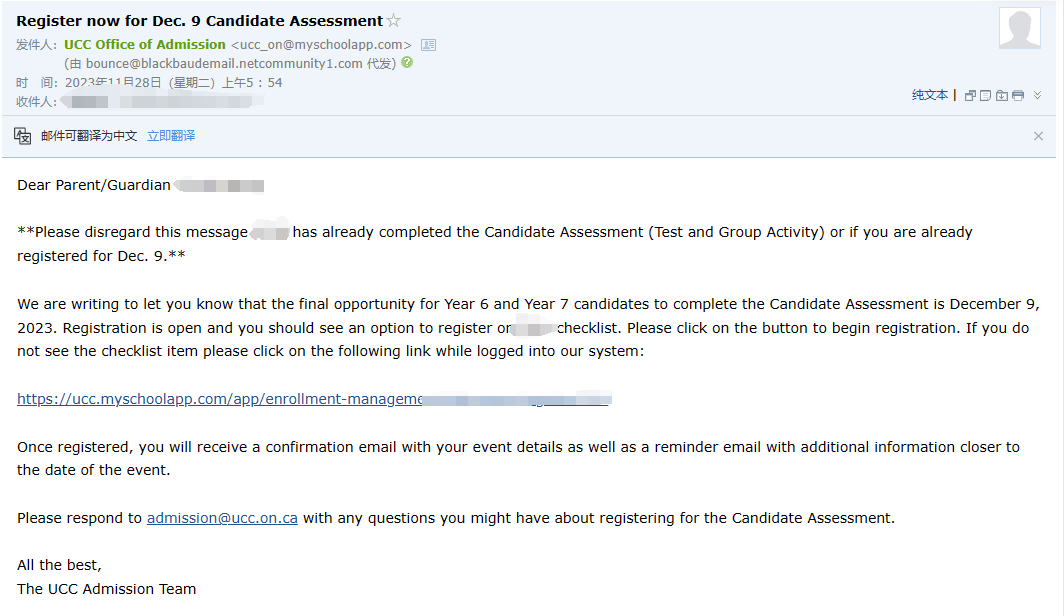Click the note/memo icon in header toolbar

[985, 96]
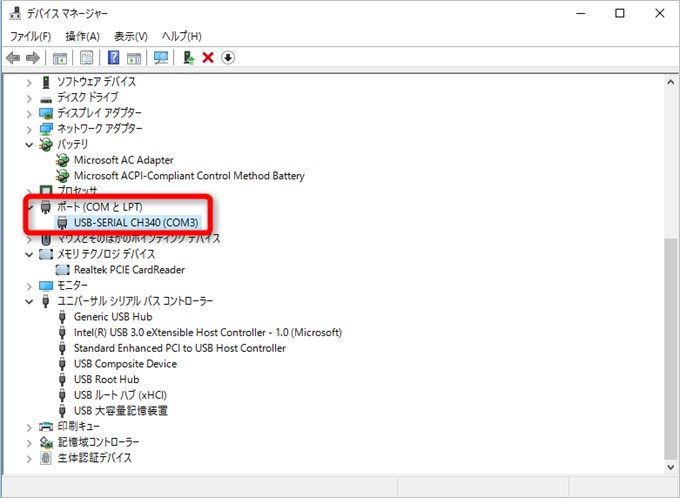Expand the ディスプレイ アダプター node
The width and height of the screenshot is (680, 498).
(29, 113)
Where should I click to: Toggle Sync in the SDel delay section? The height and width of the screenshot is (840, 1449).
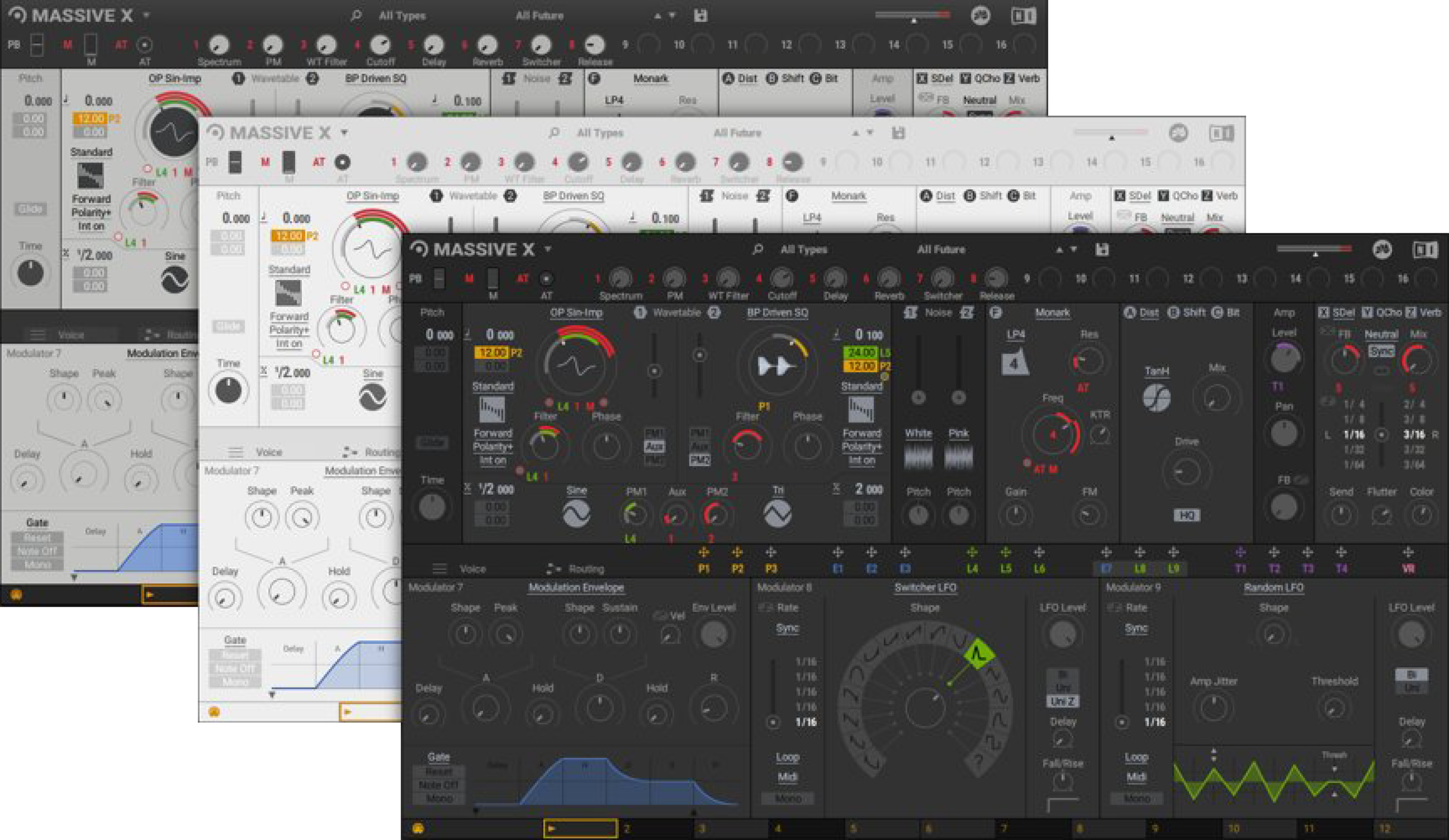click(x=1382, y=351)
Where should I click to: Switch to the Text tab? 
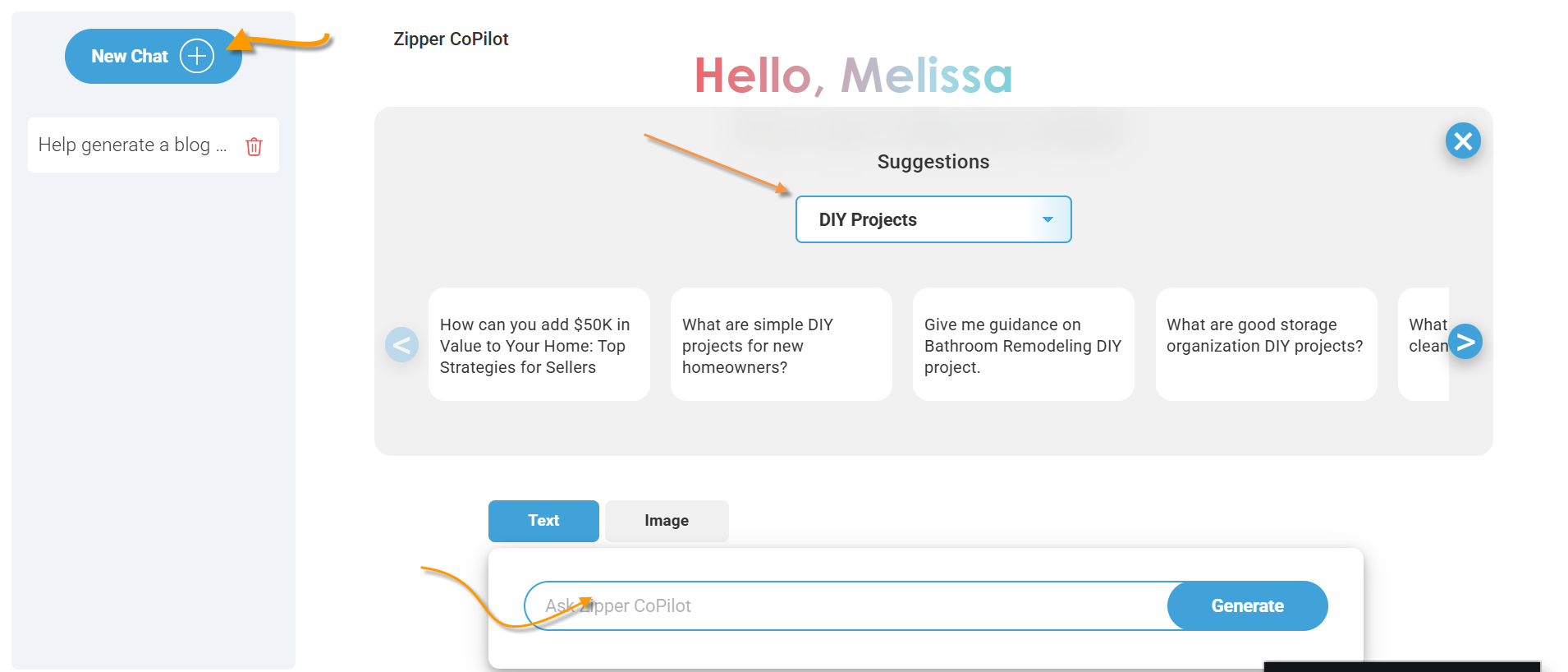click(543, 521)
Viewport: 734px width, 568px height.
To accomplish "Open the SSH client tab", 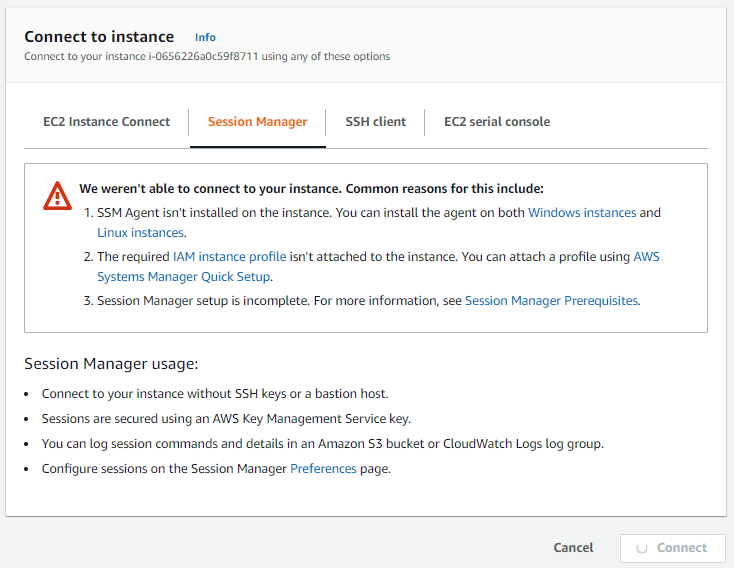I will [x=375, y=122].
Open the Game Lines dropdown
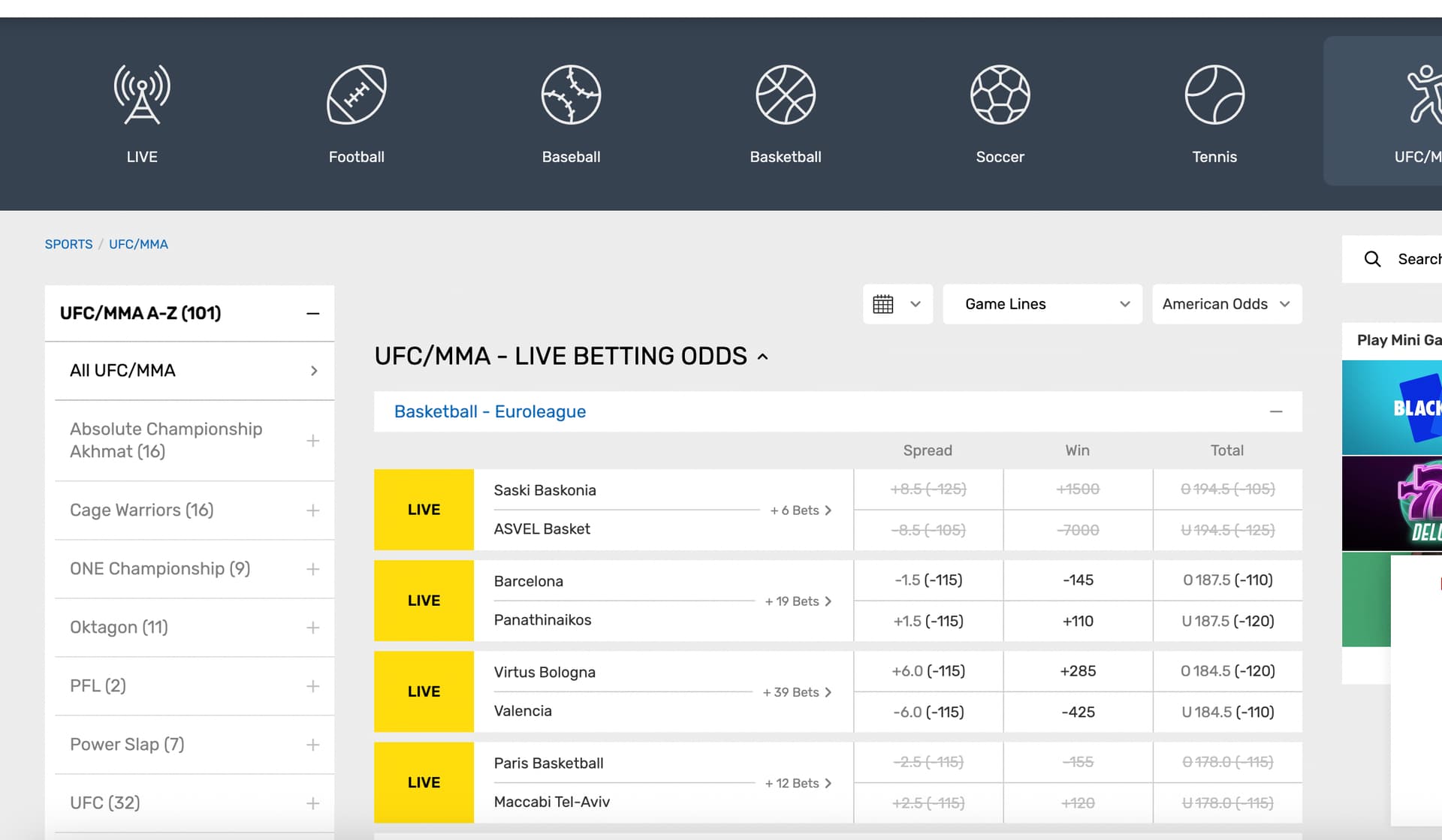1442x840 pixels. 1042,304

***

Express the records from the start through the line containing "click(543, 521)" as a JSON list of strings, one string per line, with blank lines and pictures left out.

[
  "Click the note/memo icon in header toolbar",
  "[985, 96]",
  "Expand the ディスプレイ アダプター node",
  "The width and height of the screenshot is (680, 498).",
  "(29, 113)",
  "Where should I click to: Toggle Sync in the SDel delay section? The height and width of the screenshot is (840, 1449).",
  "click(x=1382, y=351)",
  "Where should I click to: Switch to the Text tab? ",
  "click(543, 521)"
]